Stored items:
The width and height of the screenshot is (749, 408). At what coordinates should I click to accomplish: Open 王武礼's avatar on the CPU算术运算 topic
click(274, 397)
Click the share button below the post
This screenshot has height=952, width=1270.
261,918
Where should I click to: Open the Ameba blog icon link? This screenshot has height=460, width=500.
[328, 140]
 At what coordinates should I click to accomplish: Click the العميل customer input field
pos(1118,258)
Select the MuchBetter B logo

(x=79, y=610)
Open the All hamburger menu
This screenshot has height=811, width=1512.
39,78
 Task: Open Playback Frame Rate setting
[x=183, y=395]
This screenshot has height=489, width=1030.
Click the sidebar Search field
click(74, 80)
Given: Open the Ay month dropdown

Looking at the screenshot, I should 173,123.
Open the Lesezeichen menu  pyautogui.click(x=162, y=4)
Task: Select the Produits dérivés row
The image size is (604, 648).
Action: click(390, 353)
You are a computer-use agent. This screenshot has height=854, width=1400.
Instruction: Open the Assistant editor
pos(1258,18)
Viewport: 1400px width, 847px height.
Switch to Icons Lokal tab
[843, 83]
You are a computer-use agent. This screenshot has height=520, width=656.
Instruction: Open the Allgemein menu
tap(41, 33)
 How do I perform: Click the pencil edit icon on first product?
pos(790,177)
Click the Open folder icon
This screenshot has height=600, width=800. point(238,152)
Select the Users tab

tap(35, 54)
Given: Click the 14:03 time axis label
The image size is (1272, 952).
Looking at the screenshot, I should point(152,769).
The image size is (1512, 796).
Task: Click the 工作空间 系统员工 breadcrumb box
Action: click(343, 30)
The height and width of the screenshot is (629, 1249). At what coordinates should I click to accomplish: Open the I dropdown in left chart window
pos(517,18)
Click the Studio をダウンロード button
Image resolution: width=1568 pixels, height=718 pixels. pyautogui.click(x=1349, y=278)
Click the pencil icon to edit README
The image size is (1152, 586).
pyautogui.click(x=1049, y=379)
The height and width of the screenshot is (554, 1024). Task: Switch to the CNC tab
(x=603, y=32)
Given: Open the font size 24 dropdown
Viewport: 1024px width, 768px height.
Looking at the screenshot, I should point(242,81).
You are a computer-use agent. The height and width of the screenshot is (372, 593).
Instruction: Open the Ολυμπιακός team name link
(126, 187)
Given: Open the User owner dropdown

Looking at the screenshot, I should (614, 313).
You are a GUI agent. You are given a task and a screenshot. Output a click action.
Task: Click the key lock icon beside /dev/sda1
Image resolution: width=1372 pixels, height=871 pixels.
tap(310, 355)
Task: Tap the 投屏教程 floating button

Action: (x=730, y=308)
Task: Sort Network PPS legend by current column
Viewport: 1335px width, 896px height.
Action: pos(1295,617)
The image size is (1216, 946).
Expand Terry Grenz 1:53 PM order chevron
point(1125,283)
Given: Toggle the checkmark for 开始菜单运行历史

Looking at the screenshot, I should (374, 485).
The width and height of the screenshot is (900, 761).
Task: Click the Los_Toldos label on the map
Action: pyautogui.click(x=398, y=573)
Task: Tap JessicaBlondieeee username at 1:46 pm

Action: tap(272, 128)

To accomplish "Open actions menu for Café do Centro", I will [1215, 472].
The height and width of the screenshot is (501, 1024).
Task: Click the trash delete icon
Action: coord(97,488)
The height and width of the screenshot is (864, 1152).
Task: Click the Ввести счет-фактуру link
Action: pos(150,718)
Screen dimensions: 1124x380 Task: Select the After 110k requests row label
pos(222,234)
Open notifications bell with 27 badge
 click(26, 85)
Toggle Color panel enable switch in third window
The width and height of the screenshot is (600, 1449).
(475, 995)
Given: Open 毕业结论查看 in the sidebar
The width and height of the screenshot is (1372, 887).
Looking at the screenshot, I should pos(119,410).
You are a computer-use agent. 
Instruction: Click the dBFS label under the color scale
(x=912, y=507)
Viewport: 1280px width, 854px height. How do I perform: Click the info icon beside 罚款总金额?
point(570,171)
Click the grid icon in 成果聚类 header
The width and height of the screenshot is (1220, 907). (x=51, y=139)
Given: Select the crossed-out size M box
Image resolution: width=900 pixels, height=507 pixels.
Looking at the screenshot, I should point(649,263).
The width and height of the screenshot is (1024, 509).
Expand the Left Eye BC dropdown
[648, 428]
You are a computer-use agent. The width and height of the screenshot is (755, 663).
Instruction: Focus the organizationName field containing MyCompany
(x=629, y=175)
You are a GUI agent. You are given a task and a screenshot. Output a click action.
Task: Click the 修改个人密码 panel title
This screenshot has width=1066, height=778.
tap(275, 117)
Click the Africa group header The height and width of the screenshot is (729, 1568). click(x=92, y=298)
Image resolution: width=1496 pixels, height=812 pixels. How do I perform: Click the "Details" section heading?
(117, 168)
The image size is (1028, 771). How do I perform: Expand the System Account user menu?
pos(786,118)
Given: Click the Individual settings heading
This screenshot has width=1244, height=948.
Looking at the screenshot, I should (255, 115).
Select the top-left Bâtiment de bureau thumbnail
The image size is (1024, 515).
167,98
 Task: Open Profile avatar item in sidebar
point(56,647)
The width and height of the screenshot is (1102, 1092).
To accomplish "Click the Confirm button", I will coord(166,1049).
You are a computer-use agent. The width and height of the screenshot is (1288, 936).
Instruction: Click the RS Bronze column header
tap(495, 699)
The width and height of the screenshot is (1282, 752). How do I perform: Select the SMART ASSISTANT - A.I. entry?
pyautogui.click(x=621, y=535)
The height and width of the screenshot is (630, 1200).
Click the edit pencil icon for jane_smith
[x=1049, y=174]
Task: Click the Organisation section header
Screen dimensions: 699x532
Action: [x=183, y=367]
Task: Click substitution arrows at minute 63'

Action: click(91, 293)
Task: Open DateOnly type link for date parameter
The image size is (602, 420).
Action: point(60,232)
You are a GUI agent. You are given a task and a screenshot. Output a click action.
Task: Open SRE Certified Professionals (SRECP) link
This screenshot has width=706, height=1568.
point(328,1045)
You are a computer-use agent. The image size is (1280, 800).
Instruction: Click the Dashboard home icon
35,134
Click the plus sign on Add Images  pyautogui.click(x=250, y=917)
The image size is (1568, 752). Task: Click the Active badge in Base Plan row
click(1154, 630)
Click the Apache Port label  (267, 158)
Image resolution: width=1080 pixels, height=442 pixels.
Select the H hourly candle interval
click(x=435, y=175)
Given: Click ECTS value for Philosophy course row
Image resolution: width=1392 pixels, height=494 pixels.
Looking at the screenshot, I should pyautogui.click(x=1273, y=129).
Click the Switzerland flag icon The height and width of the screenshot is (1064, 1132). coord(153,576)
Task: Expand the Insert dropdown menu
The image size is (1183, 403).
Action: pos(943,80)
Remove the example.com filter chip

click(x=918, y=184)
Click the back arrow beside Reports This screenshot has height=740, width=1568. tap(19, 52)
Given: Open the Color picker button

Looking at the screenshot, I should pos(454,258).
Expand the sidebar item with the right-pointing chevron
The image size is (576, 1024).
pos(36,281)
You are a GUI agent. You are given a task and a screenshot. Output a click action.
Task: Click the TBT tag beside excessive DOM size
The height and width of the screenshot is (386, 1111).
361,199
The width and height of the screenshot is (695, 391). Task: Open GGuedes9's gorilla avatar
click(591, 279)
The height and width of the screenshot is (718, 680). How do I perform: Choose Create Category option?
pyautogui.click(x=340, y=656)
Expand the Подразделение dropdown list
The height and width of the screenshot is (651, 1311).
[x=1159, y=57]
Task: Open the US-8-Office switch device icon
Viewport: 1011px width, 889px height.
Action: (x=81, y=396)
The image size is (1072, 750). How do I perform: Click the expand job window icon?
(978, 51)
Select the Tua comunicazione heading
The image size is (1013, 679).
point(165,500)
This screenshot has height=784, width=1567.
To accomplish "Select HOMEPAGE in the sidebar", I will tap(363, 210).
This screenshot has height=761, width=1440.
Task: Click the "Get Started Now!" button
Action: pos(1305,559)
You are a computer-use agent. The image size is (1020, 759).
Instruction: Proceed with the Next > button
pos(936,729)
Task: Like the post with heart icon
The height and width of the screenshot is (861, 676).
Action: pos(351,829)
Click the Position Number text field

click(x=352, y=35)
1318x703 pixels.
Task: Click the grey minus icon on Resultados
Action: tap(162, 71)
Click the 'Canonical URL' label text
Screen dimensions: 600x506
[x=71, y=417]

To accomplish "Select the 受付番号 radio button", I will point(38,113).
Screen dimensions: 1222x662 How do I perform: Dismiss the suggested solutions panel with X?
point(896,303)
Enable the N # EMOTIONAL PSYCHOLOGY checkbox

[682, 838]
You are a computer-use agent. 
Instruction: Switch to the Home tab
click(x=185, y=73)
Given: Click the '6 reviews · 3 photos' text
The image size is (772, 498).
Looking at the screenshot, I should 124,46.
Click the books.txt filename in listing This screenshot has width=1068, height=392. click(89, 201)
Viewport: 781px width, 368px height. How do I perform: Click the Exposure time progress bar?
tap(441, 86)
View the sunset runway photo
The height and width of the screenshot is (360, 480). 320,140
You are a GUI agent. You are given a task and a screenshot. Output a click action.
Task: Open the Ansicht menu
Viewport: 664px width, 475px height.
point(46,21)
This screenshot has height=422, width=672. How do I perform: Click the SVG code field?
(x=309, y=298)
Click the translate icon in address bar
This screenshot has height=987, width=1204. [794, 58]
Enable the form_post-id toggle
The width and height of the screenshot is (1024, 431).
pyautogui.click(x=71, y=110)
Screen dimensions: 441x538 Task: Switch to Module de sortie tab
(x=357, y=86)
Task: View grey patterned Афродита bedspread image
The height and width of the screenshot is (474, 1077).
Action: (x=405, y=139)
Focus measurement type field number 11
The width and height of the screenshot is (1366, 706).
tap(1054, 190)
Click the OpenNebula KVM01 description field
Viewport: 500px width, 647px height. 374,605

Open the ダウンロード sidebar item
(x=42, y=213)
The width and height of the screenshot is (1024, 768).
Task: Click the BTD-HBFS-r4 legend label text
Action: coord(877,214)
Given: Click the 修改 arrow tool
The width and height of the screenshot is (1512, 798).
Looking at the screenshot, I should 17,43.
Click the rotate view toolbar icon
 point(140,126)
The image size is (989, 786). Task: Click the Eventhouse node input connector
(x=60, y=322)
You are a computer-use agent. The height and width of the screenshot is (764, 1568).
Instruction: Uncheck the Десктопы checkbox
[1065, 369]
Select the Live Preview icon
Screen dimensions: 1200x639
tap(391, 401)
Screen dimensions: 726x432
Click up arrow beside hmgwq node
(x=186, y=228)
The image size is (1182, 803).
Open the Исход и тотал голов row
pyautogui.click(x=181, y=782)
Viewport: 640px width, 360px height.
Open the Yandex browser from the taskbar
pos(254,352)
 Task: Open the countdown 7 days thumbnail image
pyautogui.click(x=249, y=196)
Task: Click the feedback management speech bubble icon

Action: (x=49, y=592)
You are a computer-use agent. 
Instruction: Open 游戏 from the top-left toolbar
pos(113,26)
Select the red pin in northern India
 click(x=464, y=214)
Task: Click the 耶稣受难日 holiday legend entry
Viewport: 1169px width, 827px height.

Activity.
Repeat the lines from the first one in the records through the line containing "Click the pencil icon to edit README", exactly as written, and nothing else.

Response to this task.
The width and height of the screenshot is (749, 408). At what coordinates should I click to accomplish: Open 王武礼's avatar on the CPU算术运算 topic
click(274, 397)
Click the share button below the post
This screenshot has height=952, width=1270.
261,918
Where should I click to: Open the Ameba blog icon link? This screenshot has height=460, width=500.
[328, 140]
 At what coordinates should I click to accomplish: Click the العميل customer input field
pos(1118,258)
Select the MuchBetter B logo

(x=79, y=610)
Open the All hamburger menu
This screenshot has height=811, width=1512.
39,78
 Task: Open Playback Frame Rate setting
[x=183, y=395]
This screenshot has height=489, width=1030.
Click the sidebar Search field
click(74, 80)
Given: Open the Ay month dropdown

Looking at the screenshot, I should 173,123.
Open the Lesezeichen menu  pyautogui.click(x=162, y=4)
Task: Select the Produits dérivés row
The image size is (604, 648).
Action: click(390, 353)
You are a computer-use agent. This screenshot has height=854, width=1400.
Instruction: Open the Assistant editor
pos(1258,18)
Viewport: 1400px width, 847px height.
Switch to Icons Lokal tab
[843, 83]
You are a computer-use agent. This screenshot has height=520, width=656.
Instruction: Open the Allgemein menu
tap(41, 33)
 How do I perform: Click the pencil edit icon on first product?
pos(790,177)
Click the Open folder icon
This screenshot has height=600, width=800. point(238,152)
Select the Users tab

tap(35, 54)
Given: Click the 14:03 time axis label
The image size is (1272, 952).
Looking at the screenshot, I should point(152,769).
The image size is (1512, 796).
Task: Click the 工作空间 系统员工 breadcrumb box
Action: click(343, 30)
The height and width of the screenshot is (629, 1249). At what coordinates should I click to accomplish: Open the I dropdown in left chart window
pos(517,18)
Click the Studio をダウンロード button
Image resolution: width=1568 pixels, height=718 pixels. pyautogui.click(x=1349, y=278)
Click the pencil icon to edit README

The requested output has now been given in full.